Facebook CEO Mark Zuckerberg has reportedly admitted that a tool is used to keep track of user behaviour online during a Senate Judiciary Committee hearing on November 17. Missouri Republican Senator Josh Hawley confronted Zuckerberg where he questioned him about two internal tools, brought to his attention by a Facebook whistleblower.
The tools that came into questions were Tasks and Centra. They are used to coordinate censorship wit Twitter and Google and monitor Facebook user activity across the internet, respectively.

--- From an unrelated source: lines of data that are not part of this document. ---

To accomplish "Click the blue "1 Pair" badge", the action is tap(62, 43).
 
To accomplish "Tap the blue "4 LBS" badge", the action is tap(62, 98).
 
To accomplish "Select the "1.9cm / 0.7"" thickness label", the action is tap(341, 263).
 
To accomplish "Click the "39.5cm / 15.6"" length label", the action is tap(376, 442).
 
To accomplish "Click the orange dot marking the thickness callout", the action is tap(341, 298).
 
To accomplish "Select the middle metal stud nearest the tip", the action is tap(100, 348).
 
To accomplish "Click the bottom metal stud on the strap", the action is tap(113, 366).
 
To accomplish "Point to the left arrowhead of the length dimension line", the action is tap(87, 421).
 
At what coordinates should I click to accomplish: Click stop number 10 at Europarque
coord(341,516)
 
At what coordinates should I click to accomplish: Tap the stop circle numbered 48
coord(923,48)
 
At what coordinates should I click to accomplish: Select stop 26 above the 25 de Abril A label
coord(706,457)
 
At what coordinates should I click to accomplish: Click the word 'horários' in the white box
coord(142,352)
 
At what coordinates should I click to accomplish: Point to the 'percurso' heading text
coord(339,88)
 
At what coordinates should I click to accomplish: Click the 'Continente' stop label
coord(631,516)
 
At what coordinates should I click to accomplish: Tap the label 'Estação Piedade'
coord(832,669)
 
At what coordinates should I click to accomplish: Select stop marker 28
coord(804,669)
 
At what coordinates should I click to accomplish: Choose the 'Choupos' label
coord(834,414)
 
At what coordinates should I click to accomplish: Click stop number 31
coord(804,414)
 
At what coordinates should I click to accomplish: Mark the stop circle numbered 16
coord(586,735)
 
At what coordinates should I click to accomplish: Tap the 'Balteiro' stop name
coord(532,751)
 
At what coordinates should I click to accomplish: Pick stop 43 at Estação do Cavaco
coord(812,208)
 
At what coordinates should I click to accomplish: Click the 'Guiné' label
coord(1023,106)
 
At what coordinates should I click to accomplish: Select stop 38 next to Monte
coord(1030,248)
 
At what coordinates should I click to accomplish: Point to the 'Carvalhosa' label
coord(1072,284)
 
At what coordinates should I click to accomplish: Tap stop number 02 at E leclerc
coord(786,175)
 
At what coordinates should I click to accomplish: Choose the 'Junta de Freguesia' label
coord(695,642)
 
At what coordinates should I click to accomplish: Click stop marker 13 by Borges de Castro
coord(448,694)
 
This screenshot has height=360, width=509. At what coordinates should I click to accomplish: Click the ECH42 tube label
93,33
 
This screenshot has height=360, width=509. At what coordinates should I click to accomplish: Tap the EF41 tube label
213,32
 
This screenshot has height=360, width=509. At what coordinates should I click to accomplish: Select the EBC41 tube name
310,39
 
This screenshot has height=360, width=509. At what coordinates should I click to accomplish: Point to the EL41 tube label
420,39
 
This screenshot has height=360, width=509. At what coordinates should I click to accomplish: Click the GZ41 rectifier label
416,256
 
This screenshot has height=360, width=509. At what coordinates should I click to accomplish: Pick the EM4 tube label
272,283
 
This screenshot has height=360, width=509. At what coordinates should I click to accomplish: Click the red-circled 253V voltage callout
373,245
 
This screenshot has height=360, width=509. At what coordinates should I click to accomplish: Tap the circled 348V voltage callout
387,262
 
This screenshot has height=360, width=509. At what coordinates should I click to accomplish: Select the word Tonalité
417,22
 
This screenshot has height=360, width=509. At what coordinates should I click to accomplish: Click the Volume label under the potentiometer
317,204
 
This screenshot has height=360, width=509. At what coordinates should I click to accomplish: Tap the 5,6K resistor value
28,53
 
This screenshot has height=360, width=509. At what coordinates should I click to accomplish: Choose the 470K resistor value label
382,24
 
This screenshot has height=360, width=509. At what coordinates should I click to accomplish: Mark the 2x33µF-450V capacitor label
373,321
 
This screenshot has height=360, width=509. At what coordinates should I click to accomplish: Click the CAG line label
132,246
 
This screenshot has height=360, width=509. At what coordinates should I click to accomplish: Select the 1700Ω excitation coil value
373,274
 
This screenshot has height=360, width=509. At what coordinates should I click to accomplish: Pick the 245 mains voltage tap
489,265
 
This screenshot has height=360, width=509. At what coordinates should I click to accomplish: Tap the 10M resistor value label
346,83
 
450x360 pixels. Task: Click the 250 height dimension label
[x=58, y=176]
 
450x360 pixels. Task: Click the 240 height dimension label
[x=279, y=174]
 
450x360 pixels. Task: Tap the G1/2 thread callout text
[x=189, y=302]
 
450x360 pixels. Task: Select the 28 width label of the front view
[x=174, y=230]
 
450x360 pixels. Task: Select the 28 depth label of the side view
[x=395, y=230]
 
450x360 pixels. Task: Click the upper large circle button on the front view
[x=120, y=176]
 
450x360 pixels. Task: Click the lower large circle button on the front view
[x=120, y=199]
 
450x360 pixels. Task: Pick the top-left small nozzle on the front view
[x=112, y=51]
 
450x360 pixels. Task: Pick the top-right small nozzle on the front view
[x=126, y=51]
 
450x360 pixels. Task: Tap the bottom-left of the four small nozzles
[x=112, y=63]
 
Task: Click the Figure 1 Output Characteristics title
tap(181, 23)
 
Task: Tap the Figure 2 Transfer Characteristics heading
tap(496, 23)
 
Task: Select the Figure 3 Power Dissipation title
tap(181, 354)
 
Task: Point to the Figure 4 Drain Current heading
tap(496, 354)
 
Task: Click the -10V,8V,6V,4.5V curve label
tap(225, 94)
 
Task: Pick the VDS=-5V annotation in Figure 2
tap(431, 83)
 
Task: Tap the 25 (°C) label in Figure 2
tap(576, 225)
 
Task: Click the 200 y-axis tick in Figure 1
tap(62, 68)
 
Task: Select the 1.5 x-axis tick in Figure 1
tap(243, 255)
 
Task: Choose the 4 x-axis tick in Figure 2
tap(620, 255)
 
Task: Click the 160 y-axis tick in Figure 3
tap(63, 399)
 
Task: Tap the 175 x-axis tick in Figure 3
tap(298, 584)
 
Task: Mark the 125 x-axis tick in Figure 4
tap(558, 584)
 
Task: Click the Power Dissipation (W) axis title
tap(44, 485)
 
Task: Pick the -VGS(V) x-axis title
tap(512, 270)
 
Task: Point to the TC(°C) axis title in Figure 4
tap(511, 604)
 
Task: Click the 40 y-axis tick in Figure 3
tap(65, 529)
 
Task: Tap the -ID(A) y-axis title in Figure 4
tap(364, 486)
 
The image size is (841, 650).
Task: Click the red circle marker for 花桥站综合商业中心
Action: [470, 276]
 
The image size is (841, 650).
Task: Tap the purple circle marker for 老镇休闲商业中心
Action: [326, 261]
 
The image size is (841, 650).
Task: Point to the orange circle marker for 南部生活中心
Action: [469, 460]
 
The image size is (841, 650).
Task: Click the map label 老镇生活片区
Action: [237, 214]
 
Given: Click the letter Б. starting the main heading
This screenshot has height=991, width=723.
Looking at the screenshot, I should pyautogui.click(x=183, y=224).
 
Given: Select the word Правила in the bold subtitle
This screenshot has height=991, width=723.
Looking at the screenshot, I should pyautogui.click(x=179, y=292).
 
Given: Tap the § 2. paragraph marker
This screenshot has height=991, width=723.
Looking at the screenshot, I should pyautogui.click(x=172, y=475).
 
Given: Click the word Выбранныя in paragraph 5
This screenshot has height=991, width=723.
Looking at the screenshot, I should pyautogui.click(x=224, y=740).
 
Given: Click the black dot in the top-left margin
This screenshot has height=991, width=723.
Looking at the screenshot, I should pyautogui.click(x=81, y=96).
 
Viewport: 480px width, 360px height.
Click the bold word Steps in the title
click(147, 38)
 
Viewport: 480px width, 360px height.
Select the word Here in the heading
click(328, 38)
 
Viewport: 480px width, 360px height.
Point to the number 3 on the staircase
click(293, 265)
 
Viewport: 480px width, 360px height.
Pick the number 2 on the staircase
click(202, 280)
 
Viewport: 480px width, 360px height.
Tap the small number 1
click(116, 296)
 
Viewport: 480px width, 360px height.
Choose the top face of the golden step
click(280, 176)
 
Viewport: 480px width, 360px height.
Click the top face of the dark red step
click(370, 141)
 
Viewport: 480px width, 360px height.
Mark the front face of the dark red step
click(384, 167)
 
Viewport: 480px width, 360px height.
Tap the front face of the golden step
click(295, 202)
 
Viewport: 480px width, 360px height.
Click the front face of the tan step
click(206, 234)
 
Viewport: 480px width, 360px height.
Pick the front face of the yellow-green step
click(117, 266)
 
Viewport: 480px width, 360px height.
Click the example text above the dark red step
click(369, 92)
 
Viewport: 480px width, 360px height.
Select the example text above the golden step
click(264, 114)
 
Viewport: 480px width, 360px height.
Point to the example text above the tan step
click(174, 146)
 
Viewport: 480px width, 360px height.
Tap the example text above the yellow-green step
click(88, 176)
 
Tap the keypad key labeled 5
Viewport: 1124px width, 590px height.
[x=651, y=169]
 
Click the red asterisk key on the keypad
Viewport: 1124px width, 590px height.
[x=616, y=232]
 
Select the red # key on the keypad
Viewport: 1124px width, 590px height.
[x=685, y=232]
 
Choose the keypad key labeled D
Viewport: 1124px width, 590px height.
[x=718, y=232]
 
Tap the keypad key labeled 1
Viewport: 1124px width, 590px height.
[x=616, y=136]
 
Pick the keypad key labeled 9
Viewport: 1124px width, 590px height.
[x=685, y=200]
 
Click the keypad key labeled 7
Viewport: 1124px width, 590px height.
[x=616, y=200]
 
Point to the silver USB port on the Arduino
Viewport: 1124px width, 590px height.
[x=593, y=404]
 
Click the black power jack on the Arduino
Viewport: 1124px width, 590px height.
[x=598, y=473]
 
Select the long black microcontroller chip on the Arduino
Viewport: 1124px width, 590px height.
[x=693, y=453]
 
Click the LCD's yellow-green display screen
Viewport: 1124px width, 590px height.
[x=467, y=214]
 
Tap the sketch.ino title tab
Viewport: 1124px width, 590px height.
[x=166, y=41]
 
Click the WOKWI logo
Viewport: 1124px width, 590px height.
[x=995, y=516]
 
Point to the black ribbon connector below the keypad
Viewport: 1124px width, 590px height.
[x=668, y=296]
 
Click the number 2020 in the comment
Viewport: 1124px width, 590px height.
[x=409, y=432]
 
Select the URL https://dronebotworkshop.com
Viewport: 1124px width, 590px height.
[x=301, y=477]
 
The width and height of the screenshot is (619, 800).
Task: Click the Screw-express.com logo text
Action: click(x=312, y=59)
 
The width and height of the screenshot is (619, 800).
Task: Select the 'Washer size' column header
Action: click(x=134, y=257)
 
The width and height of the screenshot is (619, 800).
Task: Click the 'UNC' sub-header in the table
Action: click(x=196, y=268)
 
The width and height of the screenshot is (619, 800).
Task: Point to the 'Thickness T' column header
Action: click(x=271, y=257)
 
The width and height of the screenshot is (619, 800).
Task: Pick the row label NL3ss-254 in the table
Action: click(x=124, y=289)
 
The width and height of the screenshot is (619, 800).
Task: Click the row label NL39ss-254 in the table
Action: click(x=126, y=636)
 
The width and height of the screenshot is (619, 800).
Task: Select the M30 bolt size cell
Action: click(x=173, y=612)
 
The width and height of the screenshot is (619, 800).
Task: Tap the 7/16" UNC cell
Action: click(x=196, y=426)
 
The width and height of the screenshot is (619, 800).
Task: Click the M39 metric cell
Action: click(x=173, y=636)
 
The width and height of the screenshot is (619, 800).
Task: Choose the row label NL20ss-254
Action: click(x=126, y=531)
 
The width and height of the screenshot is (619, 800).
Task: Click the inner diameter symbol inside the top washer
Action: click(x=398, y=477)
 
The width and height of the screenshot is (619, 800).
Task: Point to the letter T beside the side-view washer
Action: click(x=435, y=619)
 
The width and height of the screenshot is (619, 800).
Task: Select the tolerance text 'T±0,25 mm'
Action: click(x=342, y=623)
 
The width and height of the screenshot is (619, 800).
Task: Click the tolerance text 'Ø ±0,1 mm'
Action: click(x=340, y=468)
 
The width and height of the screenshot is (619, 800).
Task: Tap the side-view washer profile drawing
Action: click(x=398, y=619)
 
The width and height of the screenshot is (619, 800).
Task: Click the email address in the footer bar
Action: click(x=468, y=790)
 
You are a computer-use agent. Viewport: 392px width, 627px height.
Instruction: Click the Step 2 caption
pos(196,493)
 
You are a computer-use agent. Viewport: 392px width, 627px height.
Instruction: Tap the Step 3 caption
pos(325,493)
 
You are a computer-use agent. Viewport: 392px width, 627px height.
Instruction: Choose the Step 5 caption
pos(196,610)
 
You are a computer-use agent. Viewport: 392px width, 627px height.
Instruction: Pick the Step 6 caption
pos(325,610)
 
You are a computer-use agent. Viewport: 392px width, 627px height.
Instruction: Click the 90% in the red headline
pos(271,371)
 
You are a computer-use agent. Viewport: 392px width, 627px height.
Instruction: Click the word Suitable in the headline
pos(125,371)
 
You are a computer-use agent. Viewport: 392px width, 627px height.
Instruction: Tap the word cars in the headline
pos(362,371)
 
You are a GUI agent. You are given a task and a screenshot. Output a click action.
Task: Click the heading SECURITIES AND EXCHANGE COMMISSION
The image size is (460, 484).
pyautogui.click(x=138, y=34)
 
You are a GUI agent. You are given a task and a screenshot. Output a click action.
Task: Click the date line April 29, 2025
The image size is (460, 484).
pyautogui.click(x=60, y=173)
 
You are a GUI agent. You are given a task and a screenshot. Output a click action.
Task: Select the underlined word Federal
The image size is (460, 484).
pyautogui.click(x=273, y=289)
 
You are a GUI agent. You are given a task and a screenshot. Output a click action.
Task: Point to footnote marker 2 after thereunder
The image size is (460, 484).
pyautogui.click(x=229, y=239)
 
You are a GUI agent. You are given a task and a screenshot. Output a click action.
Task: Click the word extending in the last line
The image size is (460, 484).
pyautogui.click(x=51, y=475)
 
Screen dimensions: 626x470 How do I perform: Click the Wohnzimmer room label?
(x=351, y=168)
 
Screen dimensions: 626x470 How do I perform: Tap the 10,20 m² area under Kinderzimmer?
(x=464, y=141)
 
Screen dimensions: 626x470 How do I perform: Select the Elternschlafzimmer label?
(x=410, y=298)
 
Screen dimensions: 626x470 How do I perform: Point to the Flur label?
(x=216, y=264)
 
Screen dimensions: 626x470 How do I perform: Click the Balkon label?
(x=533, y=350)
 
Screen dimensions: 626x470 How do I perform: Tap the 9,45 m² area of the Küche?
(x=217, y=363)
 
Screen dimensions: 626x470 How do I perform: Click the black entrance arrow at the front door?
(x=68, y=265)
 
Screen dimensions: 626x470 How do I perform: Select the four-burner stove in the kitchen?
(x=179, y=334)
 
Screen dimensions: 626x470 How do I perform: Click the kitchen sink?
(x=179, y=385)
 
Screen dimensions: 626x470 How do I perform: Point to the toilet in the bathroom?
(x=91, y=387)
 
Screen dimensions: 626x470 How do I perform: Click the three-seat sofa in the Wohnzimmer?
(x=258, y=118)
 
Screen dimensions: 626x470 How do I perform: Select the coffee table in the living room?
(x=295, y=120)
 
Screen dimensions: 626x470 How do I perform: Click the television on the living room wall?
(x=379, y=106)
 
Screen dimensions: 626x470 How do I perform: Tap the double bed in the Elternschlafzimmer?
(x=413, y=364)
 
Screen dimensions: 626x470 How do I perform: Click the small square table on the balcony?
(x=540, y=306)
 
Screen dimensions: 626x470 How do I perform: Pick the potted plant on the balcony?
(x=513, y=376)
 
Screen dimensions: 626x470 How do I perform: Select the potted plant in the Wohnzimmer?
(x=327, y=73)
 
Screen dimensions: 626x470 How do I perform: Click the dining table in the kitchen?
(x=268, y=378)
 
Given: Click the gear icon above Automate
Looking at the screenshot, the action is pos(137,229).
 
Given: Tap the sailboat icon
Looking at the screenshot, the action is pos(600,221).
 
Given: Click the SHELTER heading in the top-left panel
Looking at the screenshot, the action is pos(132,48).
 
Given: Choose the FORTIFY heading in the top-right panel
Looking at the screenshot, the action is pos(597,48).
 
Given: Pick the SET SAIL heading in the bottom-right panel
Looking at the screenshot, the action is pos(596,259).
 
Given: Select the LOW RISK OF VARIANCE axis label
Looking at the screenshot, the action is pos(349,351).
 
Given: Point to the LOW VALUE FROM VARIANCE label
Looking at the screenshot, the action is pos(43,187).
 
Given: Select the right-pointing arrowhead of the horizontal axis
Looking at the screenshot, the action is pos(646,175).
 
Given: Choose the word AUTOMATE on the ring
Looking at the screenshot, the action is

Republican Senator Josh Hawley on Twitter wrote, “”Zuckerberg admits @Facebook DOES have ‘tools’ to track its users across the internet, across platforms, across accounts – all without user knowledge. I ask how many times this tool has been used domestically against Americans. Zuck won’t say.” He then attached a screenshot of the internal tool.
Rush gets it: Zuckerberg admitted under oath today that Facebook DOES have the ability to coordinate censorship with @Twitter and @Google, and a FB whistleblower has explained how they do it https://t.co/p3qSK2NtKB
— Josh Hawley (@HawleyMO) November 17, 2020
Zuckerberg, however, did not confirm “whether Facebook ever uses Centra to track and monitor American citizens.” Hawley further noted, “Mark Zuckerberg under oath to me today: I don’t know, I can’t recall, I don’t remember, I’ll follow up later, let me get back to you.”
According to the whistleblower that Hawley mentioned, the tool Centra is used to track user behaviour across the internet without their knowledge. It tracks different profiles that a user visits, their message recipients, their linked accounts, the pages they visit around the web that have Facebook buttons.
Senator Hawley also spoke about internal platform tasks that Facebook uses for co-ordinated content moderation with other companies. However Zuckerberg denied the claim.
Zuckerberg said that there were coordination and sharing signals on security-related topics about terrorism, images of child exploitation and foreign election inference.